E tra gli spunti e gli «stimoli» su cui dovrà ragionare per lo scenario che si sta profilando, uno gliel’ha offerto Berlusconi, quando ha materializzato la possibilità di una doppia maggioranza (con il sostegno di Forza Italia, dunque, ciò che potrebbe produrre imprevedibili tensioni) sulla partita delle riforme. Un «assetto variabile» che il Cavaliere gli ha illustrato nel corso di un faccia a faccia contestato a priori da qualcuno e definito da un testimone come «asciutto, concentrato sulla crisi, senza alcuna divagazione sui rapporti politici e sul Quirinale». Performance che il leader storico di FI ha subito dopo ripetuto in pubblico, esibendosi fra due corazzieri in una cifra di laconicità istituzionale per lui inedita, ma magari studiata apposta per offrire al Paese una prova di esistenza in vita — politicamente parlando — nonostante la condanna definitiva e la decadenza da senatore.

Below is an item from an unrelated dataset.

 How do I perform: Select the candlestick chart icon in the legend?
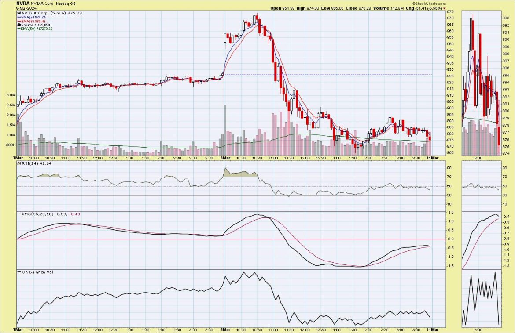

C’è da essere ottimisti sull’esito della crisi? Napolitano ha lasciato capire di esserlo. Anche se sa perfettamente che, a parte gli equilibri politici da ridefinire dentro la coalizione, uno dei nodi cruciali sarà adesso quello di come realizzare in concreto la discontinuità promessa da Renzi. Per certi ministeri, ad esempio, la discontinuità non può tradursi con un totale disconoscimento della strada percorsa finora e, in particolare, non può essere una cesura incoerente con gli impegni che sono stati presi nel recente passato con l’Unione europea a nome dell’Italia.
Il secondo comma dell’articolo 92 della Costituzione stabilisce che il capo dello Stato «nomina il presidente del Consiglio e, su proposta di questo, i ministri». Vale a dire che egli esercita quantomeno un potere di sorveglianza, che a volte è diventato di interdizione (vedi il caso Previti, nella stagione di Oscar Luigi Scalfaro), su questo aspetto della nascita di un governo. Ora, si sa che tra i dicasteri di cui si preoccupa maggiormente e sui quali non farà mancare a Renzi il proprio parere, ci sono quelli — assai delicati — della Giustizia, degli Esteri e, soprattutto, dell’Economia. Chi ricoprirà tale incarico dovrà essere riconosciuto competente, autorevole e credibile a Bruxelles e presso la Bce guidata da Mario Draghi. Un doppio fronte che continua a tenerci sotto osservazione.